The truth of Easter is that a new world is possible. A world where the needs of the hurting are cared for. A world where the dividing lines between people are broken down, a world where violence and domination are exchanged for justice and compassion.
Paul tells the Corinthians that through this truth they are being saved. Not that they are saved. It is a process. You grow into a new reality. You are shaped and molded. The walk of faith is an ongoing journey, not a moment, but a continually revelation of the expansiveness of the grace of God.
As Mary came to the tomb she came expecting to find a dead man, she left with heart full of possibilities… for if the one who she saw crucified was alive, what else might be possible. She becomes the first evangelist because she was the first to encounter the reality that death does not have to win out over life.
Easter makes more sense to me after going to Haiti. I’ve probably mentioned that the 2010 earthquake that killed thousands happened on my 30th birthday. And you may call this crazy, but from the day it happened I felt God calling me to go there. So I went last summer. If you want to understand what Easter means, go to Haiti. Go to a place where death is evident, but the imagination tells them that things can be different, that a new world is possible. Go to a place where being resurrection people is a little more than a clever metaphor. Go to a place where people hope when hope is the most foolish thing they could do.
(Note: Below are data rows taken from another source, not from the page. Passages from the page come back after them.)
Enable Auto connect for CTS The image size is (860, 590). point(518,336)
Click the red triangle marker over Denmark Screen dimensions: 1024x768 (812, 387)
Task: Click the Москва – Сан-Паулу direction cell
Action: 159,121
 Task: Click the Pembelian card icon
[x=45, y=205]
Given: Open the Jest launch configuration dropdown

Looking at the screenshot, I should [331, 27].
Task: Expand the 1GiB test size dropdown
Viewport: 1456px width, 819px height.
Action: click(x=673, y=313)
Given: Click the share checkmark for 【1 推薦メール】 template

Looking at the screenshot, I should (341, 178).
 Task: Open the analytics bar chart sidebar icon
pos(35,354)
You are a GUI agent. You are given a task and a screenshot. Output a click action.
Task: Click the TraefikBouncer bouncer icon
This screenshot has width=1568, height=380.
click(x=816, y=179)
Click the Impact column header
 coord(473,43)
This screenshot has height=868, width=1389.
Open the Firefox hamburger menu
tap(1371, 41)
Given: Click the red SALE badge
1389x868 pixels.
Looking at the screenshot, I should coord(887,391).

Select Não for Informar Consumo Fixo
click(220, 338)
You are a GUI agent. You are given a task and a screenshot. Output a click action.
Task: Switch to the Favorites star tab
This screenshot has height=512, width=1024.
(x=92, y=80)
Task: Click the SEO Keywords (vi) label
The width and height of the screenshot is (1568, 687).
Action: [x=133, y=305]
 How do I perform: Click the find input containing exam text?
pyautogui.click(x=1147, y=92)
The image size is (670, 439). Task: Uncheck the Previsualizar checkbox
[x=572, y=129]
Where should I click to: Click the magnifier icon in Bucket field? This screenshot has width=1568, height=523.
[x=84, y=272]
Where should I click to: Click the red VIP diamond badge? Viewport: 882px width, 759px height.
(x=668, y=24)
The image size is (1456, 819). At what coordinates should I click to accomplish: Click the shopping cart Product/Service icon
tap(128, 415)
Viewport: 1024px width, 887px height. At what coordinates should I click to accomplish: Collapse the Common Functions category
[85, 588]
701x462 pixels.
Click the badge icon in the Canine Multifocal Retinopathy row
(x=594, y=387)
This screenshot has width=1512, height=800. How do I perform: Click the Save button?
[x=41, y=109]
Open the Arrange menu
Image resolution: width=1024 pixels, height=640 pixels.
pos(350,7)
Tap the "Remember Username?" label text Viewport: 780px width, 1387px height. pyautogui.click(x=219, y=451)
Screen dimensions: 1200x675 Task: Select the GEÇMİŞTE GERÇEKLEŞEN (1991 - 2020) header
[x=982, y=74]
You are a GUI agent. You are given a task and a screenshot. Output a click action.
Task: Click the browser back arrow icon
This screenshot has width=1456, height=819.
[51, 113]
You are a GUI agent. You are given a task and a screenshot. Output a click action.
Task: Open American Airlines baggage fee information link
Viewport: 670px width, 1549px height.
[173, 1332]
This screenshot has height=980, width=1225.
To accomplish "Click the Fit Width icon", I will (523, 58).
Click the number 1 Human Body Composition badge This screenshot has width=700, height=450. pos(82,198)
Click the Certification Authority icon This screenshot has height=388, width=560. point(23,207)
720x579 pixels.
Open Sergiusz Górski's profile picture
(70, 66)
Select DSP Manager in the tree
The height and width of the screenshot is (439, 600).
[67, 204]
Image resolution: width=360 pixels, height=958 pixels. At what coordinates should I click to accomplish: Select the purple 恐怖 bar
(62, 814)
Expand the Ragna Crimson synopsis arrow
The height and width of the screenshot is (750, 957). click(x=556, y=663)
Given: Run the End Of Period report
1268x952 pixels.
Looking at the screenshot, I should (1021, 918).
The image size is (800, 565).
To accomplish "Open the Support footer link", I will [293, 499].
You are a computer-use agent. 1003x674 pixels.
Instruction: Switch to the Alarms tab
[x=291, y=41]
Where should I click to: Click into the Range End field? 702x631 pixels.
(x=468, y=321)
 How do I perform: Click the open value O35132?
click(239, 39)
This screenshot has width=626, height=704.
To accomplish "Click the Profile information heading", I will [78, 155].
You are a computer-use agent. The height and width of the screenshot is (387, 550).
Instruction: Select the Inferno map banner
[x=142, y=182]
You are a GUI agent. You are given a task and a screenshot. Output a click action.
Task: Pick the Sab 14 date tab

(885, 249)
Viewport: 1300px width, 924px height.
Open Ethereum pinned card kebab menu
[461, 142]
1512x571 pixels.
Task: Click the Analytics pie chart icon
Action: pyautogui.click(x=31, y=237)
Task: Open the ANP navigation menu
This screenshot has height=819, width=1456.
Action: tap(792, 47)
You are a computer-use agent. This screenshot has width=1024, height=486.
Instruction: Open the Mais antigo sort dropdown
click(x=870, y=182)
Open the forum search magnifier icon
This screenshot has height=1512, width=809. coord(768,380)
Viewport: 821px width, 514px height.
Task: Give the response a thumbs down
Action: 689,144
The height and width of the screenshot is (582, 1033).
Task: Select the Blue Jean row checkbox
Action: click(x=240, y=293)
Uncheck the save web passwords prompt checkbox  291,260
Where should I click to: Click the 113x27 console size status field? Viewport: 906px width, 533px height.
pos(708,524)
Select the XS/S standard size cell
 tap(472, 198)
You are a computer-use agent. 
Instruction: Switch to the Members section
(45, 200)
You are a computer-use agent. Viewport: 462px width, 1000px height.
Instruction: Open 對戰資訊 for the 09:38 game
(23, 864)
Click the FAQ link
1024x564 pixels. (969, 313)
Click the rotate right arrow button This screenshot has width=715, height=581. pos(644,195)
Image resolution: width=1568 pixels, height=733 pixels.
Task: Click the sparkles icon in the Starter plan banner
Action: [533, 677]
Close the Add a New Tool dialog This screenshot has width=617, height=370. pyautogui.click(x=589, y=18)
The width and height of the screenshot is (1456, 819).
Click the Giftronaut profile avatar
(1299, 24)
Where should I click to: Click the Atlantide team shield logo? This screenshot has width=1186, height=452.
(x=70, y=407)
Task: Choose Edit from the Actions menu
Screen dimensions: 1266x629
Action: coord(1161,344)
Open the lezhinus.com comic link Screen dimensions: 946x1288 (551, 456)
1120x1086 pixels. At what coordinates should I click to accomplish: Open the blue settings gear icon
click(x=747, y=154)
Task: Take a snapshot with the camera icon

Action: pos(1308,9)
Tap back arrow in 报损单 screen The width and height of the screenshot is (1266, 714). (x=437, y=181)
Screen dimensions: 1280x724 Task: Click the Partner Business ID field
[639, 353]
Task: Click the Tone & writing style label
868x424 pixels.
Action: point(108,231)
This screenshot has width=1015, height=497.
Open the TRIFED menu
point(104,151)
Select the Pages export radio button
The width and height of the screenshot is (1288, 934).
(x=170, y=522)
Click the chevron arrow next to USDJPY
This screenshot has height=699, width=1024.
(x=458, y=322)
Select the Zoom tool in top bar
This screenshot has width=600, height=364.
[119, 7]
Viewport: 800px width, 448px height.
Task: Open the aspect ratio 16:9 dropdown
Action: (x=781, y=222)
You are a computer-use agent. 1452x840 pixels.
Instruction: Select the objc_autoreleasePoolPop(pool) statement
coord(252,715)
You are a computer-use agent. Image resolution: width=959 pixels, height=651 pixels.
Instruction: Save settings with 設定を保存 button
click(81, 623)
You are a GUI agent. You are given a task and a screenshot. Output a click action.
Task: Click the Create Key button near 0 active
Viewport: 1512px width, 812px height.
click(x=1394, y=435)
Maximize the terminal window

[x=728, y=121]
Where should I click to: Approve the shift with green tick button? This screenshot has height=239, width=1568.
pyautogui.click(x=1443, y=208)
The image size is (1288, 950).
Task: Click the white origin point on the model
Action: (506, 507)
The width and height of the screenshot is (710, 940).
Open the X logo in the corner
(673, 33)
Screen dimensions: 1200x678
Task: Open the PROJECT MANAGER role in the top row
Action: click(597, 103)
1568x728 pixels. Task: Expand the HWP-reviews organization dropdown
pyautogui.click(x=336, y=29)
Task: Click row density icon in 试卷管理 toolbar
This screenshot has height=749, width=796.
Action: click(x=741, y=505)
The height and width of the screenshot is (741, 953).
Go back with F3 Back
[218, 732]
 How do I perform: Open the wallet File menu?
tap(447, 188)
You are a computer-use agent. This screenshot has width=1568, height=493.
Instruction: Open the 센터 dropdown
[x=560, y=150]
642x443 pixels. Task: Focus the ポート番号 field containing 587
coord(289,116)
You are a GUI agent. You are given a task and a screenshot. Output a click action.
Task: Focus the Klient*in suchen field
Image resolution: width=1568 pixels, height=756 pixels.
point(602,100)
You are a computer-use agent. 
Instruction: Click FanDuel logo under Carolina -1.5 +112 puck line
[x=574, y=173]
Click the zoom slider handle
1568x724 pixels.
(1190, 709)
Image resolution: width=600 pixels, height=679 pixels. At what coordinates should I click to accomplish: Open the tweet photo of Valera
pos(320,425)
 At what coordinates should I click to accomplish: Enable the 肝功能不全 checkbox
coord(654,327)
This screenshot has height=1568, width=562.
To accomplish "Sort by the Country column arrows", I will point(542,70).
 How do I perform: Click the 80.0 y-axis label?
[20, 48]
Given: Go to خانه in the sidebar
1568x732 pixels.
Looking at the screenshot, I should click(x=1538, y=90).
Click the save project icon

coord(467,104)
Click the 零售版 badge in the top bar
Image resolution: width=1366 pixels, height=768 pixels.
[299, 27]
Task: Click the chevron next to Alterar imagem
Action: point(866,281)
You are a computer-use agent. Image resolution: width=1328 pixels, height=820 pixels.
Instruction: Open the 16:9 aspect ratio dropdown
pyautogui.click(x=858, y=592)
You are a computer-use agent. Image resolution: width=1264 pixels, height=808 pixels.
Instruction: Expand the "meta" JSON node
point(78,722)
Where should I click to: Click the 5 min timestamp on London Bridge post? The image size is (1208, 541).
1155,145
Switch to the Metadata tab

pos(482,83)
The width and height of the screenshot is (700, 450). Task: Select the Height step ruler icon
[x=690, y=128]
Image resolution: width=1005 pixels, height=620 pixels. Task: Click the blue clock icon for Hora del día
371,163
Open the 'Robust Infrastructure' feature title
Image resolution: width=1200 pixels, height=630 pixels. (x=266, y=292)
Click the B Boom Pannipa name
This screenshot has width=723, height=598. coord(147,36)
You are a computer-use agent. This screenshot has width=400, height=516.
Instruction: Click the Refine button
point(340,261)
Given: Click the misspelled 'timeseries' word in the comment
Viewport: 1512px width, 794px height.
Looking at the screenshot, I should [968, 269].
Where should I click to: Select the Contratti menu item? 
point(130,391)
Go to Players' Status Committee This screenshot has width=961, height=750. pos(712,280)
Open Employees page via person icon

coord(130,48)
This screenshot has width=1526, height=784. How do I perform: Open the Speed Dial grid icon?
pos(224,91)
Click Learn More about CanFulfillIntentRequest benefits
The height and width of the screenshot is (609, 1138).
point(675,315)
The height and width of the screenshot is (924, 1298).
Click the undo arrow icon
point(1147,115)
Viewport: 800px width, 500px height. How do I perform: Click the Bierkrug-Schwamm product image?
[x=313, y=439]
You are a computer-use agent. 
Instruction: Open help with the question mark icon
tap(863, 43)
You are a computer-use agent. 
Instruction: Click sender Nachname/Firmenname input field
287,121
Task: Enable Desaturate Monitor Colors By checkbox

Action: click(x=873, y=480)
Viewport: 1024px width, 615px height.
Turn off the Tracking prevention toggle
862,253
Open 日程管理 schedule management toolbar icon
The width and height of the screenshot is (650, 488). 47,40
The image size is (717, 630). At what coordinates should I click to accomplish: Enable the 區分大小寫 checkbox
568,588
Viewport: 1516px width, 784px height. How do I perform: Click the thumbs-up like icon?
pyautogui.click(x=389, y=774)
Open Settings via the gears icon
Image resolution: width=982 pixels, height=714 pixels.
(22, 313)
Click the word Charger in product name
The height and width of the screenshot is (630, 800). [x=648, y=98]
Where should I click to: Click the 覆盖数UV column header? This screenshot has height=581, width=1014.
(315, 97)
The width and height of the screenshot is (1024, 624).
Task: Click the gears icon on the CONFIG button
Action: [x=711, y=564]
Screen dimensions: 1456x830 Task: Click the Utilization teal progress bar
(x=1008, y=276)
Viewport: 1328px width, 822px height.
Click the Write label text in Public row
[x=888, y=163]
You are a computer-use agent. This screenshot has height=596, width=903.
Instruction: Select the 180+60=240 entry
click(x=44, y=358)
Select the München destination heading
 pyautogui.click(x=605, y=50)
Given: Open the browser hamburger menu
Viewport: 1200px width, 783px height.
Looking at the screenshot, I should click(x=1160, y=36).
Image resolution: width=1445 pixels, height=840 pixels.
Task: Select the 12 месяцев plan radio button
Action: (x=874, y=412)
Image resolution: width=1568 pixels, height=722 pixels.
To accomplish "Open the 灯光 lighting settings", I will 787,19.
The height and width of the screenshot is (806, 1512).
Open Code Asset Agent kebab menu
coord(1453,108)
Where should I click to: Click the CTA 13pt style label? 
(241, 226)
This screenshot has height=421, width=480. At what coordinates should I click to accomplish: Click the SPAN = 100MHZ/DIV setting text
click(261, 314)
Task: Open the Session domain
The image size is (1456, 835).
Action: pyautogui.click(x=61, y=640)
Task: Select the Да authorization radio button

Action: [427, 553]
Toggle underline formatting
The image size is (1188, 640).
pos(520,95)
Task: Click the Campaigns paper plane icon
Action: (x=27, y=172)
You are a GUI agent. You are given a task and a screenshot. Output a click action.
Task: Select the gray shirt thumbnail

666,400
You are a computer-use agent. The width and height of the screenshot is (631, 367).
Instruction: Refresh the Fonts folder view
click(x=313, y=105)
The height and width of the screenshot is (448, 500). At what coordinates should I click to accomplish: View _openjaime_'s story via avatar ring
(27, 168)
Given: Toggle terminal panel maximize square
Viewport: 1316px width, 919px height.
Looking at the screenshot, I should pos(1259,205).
The thing that is being saved within us is our imaginations. Kids can imagine a world without fear. They can imagine a world without pain. They can imagine a world where resources are shared because that’s the world they live in. They can imagine a world where people play together, because that’s the world they live in. The resurrection first and foremost saves our imaginations. It gives us the grace and freedom to imagine a better story. The story of God, the dream of God, the kingdom of God.
So yes, I believe in the truth of the Gospel. I wrestle with the facts, but much less than I used to. The truth of the Gospel is that a better world is necessary and through the example of Christ a better world is possible. And for me, there was no better disciple than Mary Magdalene. She sees and experiences the Risen Christ and she immediately begins to give witness to the new reality. This is what we are called to do. Through our love, through our service, at times through our words, but definitely through our generosity and compassion, we give witness to the truth that the systems of death are not the only way to exist in this world. This is what we are called to do. We are not called to be people that argue the facts of the resurrection, we are called to be people who live the truth of the resurrection.
Friends, this morning we are invited to find our role in a new story. A story in which the hungry are fed, the prisoners are set free. A story in which wars shall cease and injustices made right. A story in which those who have been victimized, abused, oppressed, and beaten down can lift their heads and know their worth. Nothing worthwhile in this world has been accomplished without a good dose of Holy imagination.
Jesus Christ is risen from the dead. Imagine. What else might be possible?